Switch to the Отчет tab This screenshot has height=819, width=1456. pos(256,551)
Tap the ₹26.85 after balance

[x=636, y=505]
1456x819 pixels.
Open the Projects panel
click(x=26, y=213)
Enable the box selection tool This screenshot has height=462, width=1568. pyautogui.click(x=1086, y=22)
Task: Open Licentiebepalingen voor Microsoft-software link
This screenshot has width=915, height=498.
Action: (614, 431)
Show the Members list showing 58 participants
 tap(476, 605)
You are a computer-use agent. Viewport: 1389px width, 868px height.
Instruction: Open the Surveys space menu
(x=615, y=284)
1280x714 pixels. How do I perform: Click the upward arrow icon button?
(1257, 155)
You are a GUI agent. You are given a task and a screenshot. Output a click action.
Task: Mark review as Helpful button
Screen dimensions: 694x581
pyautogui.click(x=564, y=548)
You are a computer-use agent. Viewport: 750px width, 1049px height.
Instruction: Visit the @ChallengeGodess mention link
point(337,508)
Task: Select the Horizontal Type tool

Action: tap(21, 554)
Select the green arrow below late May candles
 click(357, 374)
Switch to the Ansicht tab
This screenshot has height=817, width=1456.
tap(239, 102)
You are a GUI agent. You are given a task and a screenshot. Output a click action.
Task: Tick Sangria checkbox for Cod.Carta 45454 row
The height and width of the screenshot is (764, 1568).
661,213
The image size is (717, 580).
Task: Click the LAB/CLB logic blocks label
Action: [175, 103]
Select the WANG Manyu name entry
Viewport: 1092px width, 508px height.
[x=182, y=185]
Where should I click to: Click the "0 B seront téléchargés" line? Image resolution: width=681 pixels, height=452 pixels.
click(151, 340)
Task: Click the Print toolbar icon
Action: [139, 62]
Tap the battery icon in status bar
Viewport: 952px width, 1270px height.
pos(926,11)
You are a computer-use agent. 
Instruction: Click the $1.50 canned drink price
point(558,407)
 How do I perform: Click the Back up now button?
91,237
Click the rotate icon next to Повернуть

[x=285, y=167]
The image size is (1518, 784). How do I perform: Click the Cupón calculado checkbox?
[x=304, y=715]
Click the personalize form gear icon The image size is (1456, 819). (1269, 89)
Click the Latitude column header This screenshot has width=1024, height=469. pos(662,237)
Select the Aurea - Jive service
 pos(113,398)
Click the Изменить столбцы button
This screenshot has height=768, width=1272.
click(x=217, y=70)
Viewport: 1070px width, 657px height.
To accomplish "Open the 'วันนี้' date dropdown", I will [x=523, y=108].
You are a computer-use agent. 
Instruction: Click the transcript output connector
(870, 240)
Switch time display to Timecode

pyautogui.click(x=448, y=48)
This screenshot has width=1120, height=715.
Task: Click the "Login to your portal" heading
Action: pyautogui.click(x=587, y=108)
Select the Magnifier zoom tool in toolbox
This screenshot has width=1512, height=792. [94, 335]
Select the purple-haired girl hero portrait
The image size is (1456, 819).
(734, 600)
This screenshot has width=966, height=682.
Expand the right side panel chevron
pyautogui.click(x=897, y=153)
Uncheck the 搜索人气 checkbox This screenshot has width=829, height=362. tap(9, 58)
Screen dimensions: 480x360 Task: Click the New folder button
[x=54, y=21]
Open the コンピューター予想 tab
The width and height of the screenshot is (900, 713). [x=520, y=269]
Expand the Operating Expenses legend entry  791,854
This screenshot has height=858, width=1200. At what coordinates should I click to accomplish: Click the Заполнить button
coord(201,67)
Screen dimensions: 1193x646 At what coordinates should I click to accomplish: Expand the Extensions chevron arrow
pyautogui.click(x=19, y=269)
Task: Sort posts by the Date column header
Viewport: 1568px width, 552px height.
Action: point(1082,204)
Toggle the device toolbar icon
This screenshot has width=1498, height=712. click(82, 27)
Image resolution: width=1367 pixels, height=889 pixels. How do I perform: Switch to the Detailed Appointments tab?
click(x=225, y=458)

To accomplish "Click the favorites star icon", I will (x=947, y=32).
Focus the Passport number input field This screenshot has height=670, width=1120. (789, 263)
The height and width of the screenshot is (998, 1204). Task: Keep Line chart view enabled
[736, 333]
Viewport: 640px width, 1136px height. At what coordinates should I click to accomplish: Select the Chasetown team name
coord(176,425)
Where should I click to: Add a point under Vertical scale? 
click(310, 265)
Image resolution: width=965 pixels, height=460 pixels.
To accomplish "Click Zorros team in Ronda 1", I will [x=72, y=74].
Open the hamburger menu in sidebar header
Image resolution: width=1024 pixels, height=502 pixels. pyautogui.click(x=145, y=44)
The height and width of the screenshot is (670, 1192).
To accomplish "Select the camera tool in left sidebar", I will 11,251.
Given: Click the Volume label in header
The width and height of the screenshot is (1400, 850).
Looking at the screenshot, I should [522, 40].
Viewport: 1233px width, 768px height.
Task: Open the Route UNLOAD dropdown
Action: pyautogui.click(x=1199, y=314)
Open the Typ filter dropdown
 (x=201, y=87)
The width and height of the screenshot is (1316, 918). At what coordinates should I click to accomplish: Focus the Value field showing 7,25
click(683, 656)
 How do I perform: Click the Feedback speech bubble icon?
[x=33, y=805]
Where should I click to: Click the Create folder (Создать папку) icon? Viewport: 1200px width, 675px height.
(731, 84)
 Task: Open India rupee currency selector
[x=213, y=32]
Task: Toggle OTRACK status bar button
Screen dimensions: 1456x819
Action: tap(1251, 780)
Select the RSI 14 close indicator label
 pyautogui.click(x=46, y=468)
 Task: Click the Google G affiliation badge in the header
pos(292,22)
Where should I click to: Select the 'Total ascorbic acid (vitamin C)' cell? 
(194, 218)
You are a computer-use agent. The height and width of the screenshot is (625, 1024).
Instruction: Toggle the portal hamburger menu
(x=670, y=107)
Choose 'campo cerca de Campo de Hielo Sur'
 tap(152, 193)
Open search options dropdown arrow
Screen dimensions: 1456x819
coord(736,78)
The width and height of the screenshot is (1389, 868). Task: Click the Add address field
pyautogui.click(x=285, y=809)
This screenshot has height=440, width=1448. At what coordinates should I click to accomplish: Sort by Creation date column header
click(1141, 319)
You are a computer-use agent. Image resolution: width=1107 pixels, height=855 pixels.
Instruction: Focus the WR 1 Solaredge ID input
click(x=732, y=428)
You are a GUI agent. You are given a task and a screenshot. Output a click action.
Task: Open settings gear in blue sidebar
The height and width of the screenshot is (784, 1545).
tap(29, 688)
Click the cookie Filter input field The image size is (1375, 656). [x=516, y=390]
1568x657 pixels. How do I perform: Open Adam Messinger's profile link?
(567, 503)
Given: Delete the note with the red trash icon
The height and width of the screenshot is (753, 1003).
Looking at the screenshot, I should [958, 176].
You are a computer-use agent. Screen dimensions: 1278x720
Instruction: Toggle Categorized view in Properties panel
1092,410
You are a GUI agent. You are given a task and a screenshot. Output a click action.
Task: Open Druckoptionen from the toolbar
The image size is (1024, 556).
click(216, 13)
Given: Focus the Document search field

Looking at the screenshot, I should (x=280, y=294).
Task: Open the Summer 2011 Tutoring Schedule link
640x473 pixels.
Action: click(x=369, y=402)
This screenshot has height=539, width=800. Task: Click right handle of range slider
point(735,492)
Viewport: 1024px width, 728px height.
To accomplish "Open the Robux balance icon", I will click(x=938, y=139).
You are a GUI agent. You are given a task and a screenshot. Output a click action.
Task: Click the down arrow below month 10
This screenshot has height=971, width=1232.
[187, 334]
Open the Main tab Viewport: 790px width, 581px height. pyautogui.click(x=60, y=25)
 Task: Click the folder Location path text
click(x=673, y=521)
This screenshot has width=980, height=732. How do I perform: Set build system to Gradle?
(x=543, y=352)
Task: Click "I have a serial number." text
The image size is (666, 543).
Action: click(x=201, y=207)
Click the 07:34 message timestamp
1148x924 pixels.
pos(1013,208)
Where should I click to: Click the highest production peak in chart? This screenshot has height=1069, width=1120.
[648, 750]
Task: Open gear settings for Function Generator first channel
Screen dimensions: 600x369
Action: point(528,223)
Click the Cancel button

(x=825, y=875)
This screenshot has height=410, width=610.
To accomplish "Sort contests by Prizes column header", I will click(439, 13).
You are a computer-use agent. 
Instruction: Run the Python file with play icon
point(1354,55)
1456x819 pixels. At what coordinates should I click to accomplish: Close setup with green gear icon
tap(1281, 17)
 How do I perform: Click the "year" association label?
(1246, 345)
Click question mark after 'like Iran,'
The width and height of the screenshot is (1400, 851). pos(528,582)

--------------------

Pull out every line of the entries that contains the string "Instruction", matching case exactly.

• FINISHED ANSWER:
Instruction: Open the Surveys space menu
Instruction: Visit the @ChallengeGodess mention link
Instruction: Click the $1.50 canned drink price
Instruction: Click the transcript output connector
Instruction: Toggle the portal hamburger menu
Instruction: Focus the WR 1 Solaredge ID input
Instruction: Toggle Categorized view in Properties panel
Instruction: Run the Python file with play icon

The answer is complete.